IFundação Zoobotânica do Rio Grande do Sul, Museu de Ciências Naturais, Porto Alegre, RS, Brasil
IIInstituto de Botânica, Seção de Micologia e Liquenologia, São Paulo, SP, Brasil
IIIUniversidade Federal do Rio Grande do Norte, Departamento de Botânica Ecologia e Zoologia, Centro de Biociências, Natal, RN, Brasil

 

 


ABSTRACT

Lichenized fungi are epiphytic components of forest areas where anthropogenic activities may cause changes in species composition and spatial distribution. The aim of this work is to evaluate how the lichen community is distributed on native and planted vegetation, and also to investigate possible preferences of the lichen community for specific host trees related to bark pH values. A total of 120 host-trees distributed in 12 remnants of native and planted vegetation were analyzed: native Araucaria forest and Araucaria, pine and eucalyptus plantations. Additional samples of lichenized fungi were collected in all vegetation types and adjacent trails, using a non-systematic sampling protocol. One hundred thirteen taxa of lichenized fungi were recorded, of which 78 species originated from the survey comparing the four habitats and 35 were added by additional collections. The highest species diversity was recorded in the Araucaria plantation while the greatest occurrence of shade tolerant taxa was found in the native Araucaria forest type. The largest number of lichen taxa was recorded on host-trees with basic bark pH. The wide variety of lichen community composition and distribution registered may be related to the host-tree characteristics found in these areas.

Key words: Araucaria Forest, bark pH, lichen composition, host-trees


RESUMO

Os fungos liquenizados são componentes epífitos em áreas florestais, sendo que as ações antrópicas podem ocasionar modificações na composição e distribuição espacial das espécies. O objetivo deste trabalho é avaliar como a comunidade liquênica corticícola está distribuída na vegetação nativa e plantada, além de investigar uma possível manifestação de preferência da comunidade liquênica por forófito e sua relação com o pH da casca dos mesmos. Foram analisados 120 forófitos distribuídos em 12 manchas de vegetação nativa e plantada: Floresta Ombrófila Mista, Plantações de Araucária, Pinos e Eucaliptos. Amostras adicionais de fungos liquenizados foram coletadas em todas as manchas de vegetação e/ou trilhas que levavam a estas, em coletas denominadas não sistemáticas. Foram registrados 113 táxons de fungos liquenizados, sendo 78 espécies no levantamento de comparação entre ambientes e 35 acrescentadas através das coletas adicionais. A maior diversidade de espécies foi registrada na Plantação de Araucária, enquanto que a maior ocorrência de táxons de ambientes sombreados foi verificada nas manchas da Floresta Ombrófila Mista. O maior número de táxons liquênicos foi registrado em forófitos com pH da casca básico. As variações registradas na composição e distribuição da comunidade liquênica podem estar relacionadas às características dos forófitos encontrados nestas áreas.

Palavras-chave: Composição, liquens, forófitos, Floresta de Araucária, pH da casca


 

 

Introduction

Biodiversity conservation has been one of the greatest challenges of the last decades due to intense anthropic interference mainly in forest environments, like the native Araucaria Forests, for example, which are being replaced by cultivation, especially of exotic plants. This vegetation formation, which in the past occupied large territories (Teixeira et al. 1986), is currently found in small restricted areas.

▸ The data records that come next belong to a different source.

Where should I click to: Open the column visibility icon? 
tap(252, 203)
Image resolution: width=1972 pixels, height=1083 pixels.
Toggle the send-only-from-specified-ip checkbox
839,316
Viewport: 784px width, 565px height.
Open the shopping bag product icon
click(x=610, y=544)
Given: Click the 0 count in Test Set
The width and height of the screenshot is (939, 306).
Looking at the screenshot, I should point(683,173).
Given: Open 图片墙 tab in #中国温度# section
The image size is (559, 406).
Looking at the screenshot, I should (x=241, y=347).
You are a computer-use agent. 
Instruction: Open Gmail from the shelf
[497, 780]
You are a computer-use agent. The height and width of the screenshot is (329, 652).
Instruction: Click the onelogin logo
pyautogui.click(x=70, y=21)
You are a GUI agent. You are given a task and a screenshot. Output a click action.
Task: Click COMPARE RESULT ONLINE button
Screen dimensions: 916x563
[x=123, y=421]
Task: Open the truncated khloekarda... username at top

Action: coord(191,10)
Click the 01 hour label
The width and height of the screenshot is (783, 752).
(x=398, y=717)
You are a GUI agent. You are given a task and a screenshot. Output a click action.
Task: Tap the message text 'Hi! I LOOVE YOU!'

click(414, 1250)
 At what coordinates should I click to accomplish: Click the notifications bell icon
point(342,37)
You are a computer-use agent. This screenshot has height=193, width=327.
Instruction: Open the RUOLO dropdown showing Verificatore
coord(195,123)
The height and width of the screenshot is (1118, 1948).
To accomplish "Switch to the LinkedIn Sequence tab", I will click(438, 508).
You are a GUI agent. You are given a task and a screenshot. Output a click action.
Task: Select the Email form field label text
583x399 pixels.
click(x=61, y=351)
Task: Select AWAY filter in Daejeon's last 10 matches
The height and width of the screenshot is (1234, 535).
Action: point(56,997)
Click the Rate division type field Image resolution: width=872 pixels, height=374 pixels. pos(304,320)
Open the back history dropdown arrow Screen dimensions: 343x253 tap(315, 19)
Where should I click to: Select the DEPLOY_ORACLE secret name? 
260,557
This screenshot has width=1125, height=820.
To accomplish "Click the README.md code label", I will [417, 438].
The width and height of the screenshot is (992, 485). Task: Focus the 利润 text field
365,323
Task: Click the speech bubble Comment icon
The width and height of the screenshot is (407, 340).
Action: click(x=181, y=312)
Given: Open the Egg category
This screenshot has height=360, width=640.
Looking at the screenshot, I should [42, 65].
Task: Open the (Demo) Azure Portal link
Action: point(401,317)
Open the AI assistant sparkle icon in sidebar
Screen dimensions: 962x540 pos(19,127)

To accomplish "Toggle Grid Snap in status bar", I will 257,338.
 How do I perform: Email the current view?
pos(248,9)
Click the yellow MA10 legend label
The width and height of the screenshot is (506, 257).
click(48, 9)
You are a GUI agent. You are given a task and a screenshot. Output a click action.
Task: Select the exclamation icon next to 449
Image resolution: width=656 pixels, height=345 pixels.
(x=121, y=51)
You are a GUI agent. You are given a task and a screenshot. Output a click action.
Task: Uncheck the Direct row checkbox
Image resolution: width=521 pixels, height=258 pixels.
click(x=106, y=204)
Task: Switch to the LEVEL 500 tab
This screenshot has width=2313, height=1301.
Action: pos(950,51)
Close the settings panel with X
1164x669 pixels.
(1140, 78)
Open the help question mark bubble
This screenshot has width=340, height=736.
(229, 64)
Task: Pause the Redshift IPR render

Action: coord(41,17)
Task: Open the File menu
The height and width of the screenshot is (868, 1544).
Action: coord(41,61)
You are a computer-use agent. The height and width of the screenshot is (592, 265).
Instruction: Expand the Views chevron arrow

The reduction of these forest areas results in changes that affect the structure and dynamics of ecosystems in different ways. Since lichenized fungi are important epiphytes in forest areas (Hale 1983; Negi 2000), they are also influenced by these environmental changes.

Characteristics of the substrate (Hale 1957; Brodo 1973; Jesberger & Sheard 1973; Hawksworth & Hill 1984; Marcelli 1996; Schmidt et al. 2001), composition of macro and micro nutrients (Hawksworth 1975), luminosity and humidity (Honegger 1995; Brunialti & Giordani 2003; Martinez et al. 2006) are among the factors that most affect lichenized fungi distribution in forest areas. The acidity or alkalinity of the tree bark can also affect species establishment (Brodo 1973; Cáceres et al. 2007) and pH can be critical for the reproduction of many species (Hale 1957). Differences in bark pH values can inhibit the establishment of organisms favoring nitrophyte lichens (which occur on host trees with basic pH) or acidophyte lichens (host trees with acid pH). The presence or absence of these species can indicate the degree of eutrophication in the forest area (Herk 2001; Wolseley et al. 2006; Fleig & Grüninger 2008).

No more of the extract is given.